>>>
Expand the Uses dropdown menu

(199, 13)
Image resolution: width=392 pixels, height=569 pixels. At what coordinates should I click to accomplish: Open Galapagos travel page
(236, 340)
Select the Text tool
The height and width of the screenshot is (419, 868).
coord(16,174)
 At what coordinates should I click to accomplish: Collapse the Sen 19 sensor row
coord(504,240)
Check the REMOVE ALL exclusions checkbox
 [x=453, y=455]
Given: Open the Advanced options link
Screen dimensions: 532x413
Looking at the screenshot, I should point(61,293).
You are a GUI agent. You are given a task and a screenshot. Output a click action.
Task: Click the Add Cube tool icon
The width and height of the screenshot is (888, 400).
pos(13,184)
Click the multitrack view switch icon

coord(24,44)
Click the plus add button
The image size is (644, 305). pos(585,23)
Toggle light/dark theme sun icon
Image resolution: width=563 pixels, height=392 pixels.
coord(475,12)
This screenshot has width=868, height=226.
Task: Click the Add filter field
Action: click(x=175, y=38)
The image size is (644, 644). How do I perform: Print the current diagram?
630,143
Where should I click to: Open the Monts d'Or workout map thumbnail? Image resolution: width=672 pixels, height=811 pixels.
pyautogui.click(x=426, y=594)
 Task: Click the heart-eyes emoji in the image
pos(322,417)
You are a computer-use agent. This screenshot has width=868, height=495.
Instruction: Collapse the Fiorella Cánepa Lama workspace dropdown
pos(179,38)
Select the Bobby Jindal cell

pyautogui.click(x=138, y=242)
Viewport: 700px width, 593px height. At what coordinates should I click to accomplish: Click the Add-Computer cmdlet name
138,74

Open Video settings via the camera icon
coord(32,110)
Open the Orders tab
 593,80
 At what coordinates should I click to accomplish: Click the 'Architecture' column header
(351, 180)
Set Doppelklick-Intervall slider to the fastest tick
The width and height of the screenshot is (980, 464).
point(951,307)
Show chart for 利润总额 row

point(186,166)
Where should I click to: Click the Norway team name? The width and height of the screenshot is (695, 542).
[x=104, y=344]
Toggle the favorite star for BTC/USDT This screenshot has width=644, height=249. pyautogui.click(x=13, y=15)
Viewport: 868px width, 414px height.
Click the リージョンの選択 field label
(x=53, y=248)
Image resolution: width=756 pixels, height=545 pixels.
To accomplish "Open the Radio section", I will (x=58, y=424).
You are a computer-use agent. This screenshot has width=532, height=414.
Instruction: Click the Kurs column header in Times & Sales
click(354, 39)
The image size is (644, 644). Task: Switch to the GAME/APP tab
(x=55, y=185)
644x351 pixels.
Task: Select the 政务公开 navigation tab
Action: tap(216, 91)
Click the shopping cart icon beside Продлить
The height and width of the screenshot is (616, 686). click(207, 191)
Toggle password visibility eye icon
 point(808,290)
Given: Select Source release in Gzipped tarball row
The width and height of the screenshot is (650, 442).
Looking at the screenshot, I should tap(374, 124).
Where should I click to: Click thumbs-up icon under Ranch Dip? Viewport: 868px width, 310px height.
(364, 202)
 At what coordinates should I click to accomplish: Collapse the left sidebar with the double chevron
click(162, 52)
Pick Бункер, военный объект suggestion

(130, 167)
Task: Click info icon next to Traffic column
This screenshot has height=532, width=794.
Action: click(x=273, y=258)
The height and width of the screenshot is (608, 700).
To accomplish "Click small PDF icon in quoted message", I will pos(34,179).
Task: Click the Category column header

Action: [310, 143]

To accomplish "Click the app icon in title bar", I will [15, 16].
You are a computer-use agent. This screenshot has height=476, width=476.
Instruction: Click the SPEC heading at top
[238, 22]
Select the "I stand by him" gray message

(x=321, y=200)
<<<
Exercise: Every line above needs to be retyped exactly.

Task result:
Expand the Uses dropdown menu

(199, 13)
Image resolution: width=392 pixels, height=569 pixels. At what coordinates should I click to accomplish: Open Galapagos travel page
(236, 340)
Select the Text tool
The height and width of the screenshot is (419, 868).
coord(16,174)
 At what coordinates should I click to accomplish: Collapse the Sen 19 sensor row
coord(504,240)
Check the REMOVE ALL exclusions checkbox
 [x=453, y=455]
Given: Open the Advanced options link
Screen dimensions: 532x413
Looking at the screenshot, I should point(61,293).
You are a GUI agent. You are given a task and a screenshot. Output a click action.
Task: Click the Add Cube tool icon
The width and height of the screenshot is (888, 400).
pos(13,184)
Click the multitrack view switch icon

coord(24,44)
Click the plus add button
The image size is (644, 305). pos(585,23)
Toggle light/dark theme sun icon
Image resolution: width=563 pixels, height=392 pixels.
coord(475,12)
This screenshot has width=868, height=226.
Task: Click the Add filter field
Action: click(x=175, y=38)
The image size is (644, 644). How do I perform: Print the current diagram?
630,143
Where should I click to: Open the Monts d'Or workout map thumbnail? Image resolution: width=672 pixels, height=811 pixels.
pyautogui.click(x=426, y=594)
 Task: Click the heart-eyes emoji in the image
pos(322,417)
You are a computer-use agent. This screenshot has width=868, height=495.
Instruction: Collapse the Fiorella Cánepa Lama workspace dropdown
pos(179,38)
Select the Bobby Jindal cell

pyautogui.click(x=138, y=242)
Viewport: 700px width, 593px height. At what coordinates should I click to accomplish: Click the Add-Computer cmdlet name
138,74

Open Video settings via the camera icon
coord(32,110)
Open the Orders tab
 593,80
 At what coordinates should I click to accomplish: Click the 'Architecture' column header
(351, 180)
Set Doppelklick-Intervall slider to the fastest tick
The width and height of the screenshot is (980, 464).
point(951,307)
Show chart for 利润总额 row

point(186,166)
Where should I click to: Click the Norway team name? The width and height of the screenshot is (695, 542).
[x=104, y=344]
Toggle the favorite star for BTC/USDT This screenshot has width=644, height=249. pyautogui.click(x=13, y=15)
Viewport: 868px width, 414px height.
Click the リージョンの選択 field label
(x=53, y=248)
Image resolution: width=756 pixels, height=545 pixels.
To accomplish "Open the Radio section", I will (x=58, y=424).
You are a computer-use agent. This screenshot has width=532, height=414.
Instruction: Click the Kurs column header in Times & Sales
click(354, 39)
The image size is (644, 644). Task: Switch to the GAME/APP tab
(x=55, y=185)
644x351 pixels.
Task: Select the 政务公开 navigation tab
Action: tap(216, 91)
Click the shopping cart icon beside Продлить
The height and width of the screenshot is (616, 686). click(207, 191)
Toggle password visibility eye icon
 point(808,290)
Given: Select Source release in Gzipped tarball row
The width and height of the screenshot is (650, 442).
Looking at the screenshot, I should tap(374, 124).
Where should I click to: Click thumbs-up icon under Ranch Dip? Viewport: 868px width, 310px height.
(364, 202)
 At what coordinates should I click to accomplish: Collapse the left sidebar with the double chevron
click(162, 52)
Pick Бункер, военный объект suggestion

(130, 167)
Task: Click info icon next to Traffic column
This screenshot has height=532, width=794.
Action: click(x=273, y=258)
The height and width of the screenshot is (608, 700).
To accomplish "Click small PDF icon in quoted message", I will pos(34,179).
Task: Click the Category column header

Action: [310, 143]

To accomplish "Click the app icon in title bar", I will [15, 16].
You are a computer-use agent. This screenshot has height=476, width=476.
Instruction: Click the SPEC heading at top
[238, 22]
Select the "I stand by him" gray message

(x=321, y=200)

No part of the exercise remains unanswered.